To the Editor: A 58-year-old married woman with history of Parkinson’s disease of a 10-year duration marked by right upper extremity rigidity and gait disturbance, but without rest tremor who over the course of her illness, had been treated with amantadine and later pramipexole. She had been stable motorically, cognitively, and psychiatrically until 2 years prior to evaluation, when she had to leave her job as a health care worker on disability. There was no prior psychiatric history, but she became depressed as a result of the job loss and subsequently developed visual hallucinations (a clown figure and the painting “The Scream” by Eduard Munch). More significantly, she developed a delusion that her husband was having an extramarital affair; the patient felt that the mistress came and went via different entrances to their home and was actually in bed with her and her husband, although the patient only sensed her but never actually saw her. She was vigilant about the husband’s whereabouts, and even when he was at work, she was convinced he was with the mistress. The treating neurologist tapered and discontinued pramipexole, and carbidopa/levodopa was substituted as treatment for Parkinson’s disease.
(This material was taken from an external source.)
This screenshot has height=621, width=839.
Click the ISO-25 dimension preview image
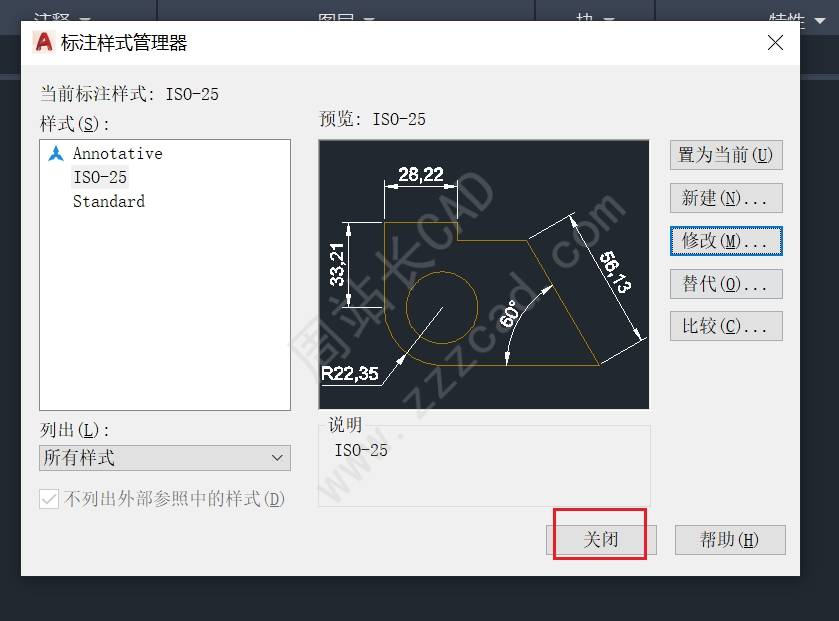(484, 274)
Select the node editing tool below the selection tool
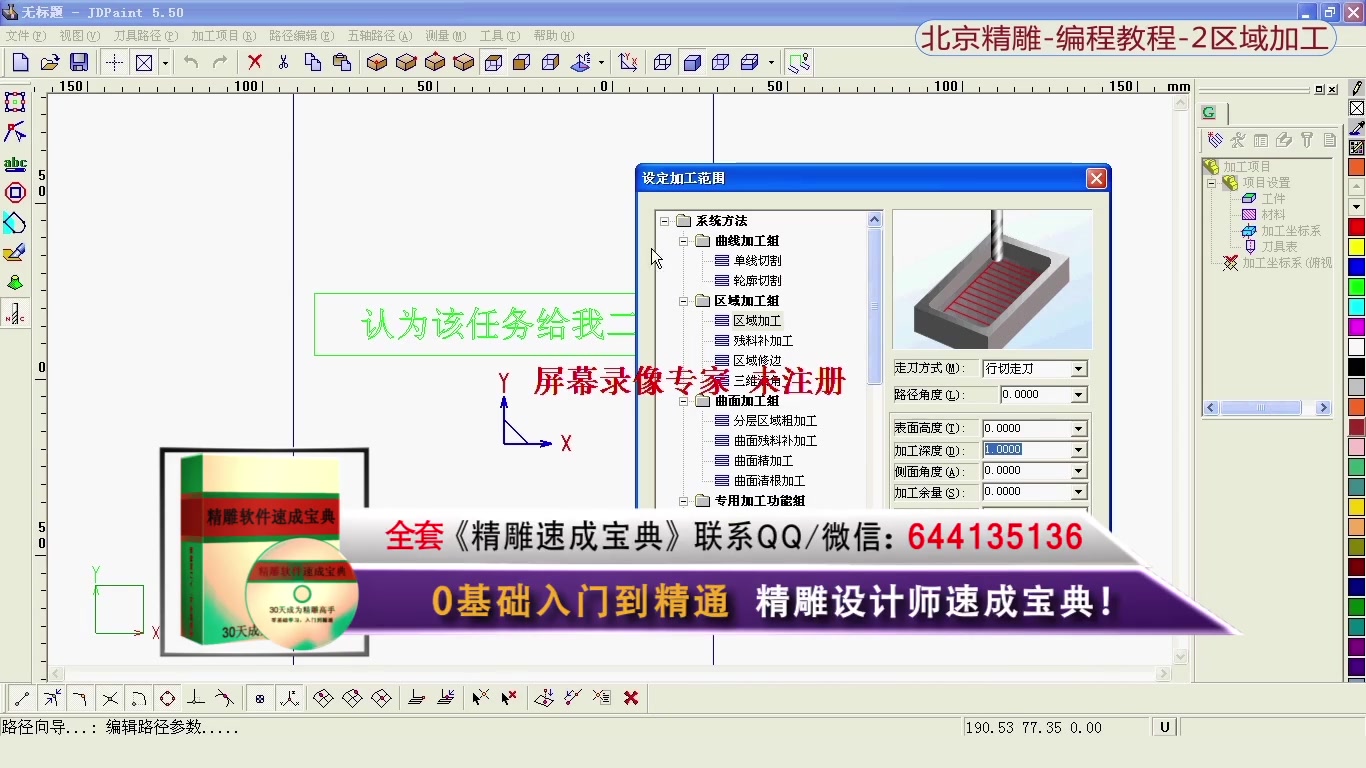 tap(14, 132)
Trials of vilazadone and venlafaxine for mood were unsuccessful, and ultimately quetiapine was prescribed for psychosis, but concerns about weight gain prevented further titration of psychotropic medications.
Significant findings on the neuropsychiatric examination included persistent delusion about her husband’s infidelity, decreased motivation, sadness about changes in her lifestyle, stooped posture, increased tone of the right upper extremity, and decreased right arm swing. Cognitively, there was poor recall of a short story, impaired copying (pentagons, cube), and frontal lobe deficits (Luria sequence and poor spacing on clock drawing). Increases in the dose of quetiapine up to 100 mg were without benefit; the patient then developed weight loss, anhedonia, and sleep issues, specifically moving in bed and screaming out at night, suggesting REM behavior disorder. The patient refused polysomnography, but empiric treatment with low-dose clonazepam was of benefit.
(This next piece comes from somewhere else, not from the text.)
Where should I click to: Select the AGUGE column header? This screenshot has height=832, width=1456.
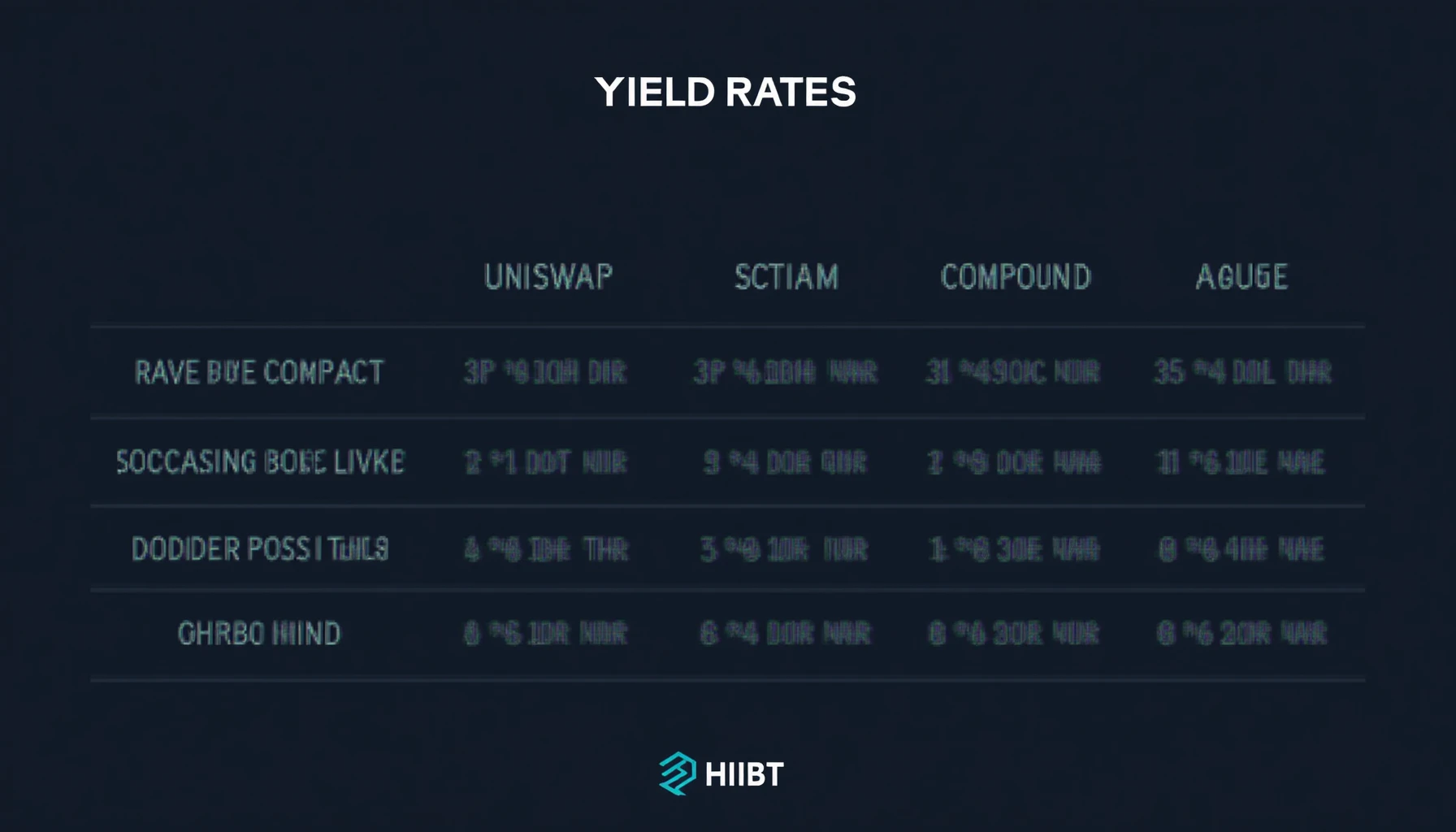tap(1242, 277)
At that point, it had been about 1 year without improvement, so ECT was suggested to address depression with psychotic features. After four ECT treatments, her mood and delusion improved, but by the eight treatment, the patient evidenced confusion in temporal and spatial orientation, poor concentration, and worsening short-term recall. ECT was discontinued due to post-ECT delirium. The patient was then started on a low-dose rivastigmine patch (ACHE-I) with notable improvement in concentration, orientation, and goal-oriented thought processes, but her short-term recall was still impaired. Most significantly, her delusion decreased in intensity and frequency.
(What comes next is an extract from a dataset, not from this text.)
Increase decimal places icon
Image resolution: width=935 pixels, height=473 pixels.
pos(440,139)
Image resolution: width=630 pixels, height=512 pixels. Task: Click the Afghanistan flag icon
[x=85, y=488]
This case demonstrates an example of Othello syndrome or delusional jealousy, which has been reported in patients with Parkinson’s disease treated with dopamine agonists.
1 Often the reduction of the dopamine agonist or treatment with a second-generation antipsychotic (quetiapine) results in improvement,
2 but this patient did not benefit. Additionally, this patient developed post-ECT delirium, which has been reported in ECT-treated patients with Parkinson’s disease with depression
3; this patient, who had mood and psychotic symptoms, initially improved with ECT, but her cognitive symptoms may have contributed to the subsequent development of delirium. When treated with the ACHE-I, it had the dual benefit of mitigating both the delirium
4 and the delusion. In the future, it may be important to consider treating patients with Othello syndrome with ACHE-Is as a first-line treatment approach.